TMJ / TMD Diagnosis
Neuromuscular dentists use state-of-the-art technology to determine if your symptoms are caused by malocclusion and if so, what your optimal jaw position is. The dentist uses computerized jaw tracking instruments to record jaw movement, resting position, and path of closure. Electromyography is used to measure your jaw’s muscle function in both its stressed and relaxed positions, and will also measure the jaw-to-skull relationship to see if there is a structural imbalance. Sonography is used to record jaw joint sounds to detect any abnormalities. Additionally, x-rays of the jaw may be taken to help evaluate the condition and positioning of the joint.
TMJ / TMD Treatment
Once your neuromuscular dentist has diagnosed you with Temporomandibular Joint Syndrome or TMJ, he or she can determine the best course of treatment for your specific needs. Typically treatment will follow three steps:
- Relieve muscle spasm and pain.
The immediate concern for neuromuscular dentists is to provide relief of your symptoms. The best way to do this is by using a technology called ULF-TENS. ULF-TENS stands for Ultra Low Frequency Transcutaneous Electrical Neural Stimulation, but don’t let this term intimidate you. Basically, ULF-TENS is a way to relax muscles with a gentle massage of the muscles. The rhythmic pulsing relaxes the muscles by increasing blood flow and pumping out waste products. ULF-TENS also helps with pain relief by stimulating the body’s production of endorphins, the body’s natural anesthetic.
- Stabilize the bite.
Often for this step a temporary device, known as an orthotic is worn over the teeth. The orthotic allows your neuromuscular dentist to make easy adjustments to the plastic without adjusting the teeth until the bite is stabilized. Once symptoms are relieved and the bite has been stabilized, your dentist will move on to the next step and permanently adjust your bite to the correct position.
- Long-term management.
There are a variety of ways to correct your bite in a more permanent way. Four of the most common of these approaches are outlined below:
Coronoplasty is smoothing and reshaping the enamel of the teeth to correct your bite. It is a simple procedure that does not require anesthesia and can be used when the bite is only slightly misaligned.

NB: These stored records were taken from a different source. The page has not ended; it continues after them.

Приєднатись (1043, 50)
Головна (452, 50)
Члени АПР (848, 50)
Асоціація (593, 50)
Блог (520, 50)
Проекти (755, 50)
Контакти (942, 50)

- Removable Overlay Partials
These are permanent orthotics that usually fit over the back teeth and are designed to maintain an aligned bite.
This approach involves making the teeth higher by using crowns. This permanently realigns the bite and provides structural support for the jaw.
- Orthodontics (Braces)
When the teeth are healthy they may be moved to the optimal position using braces.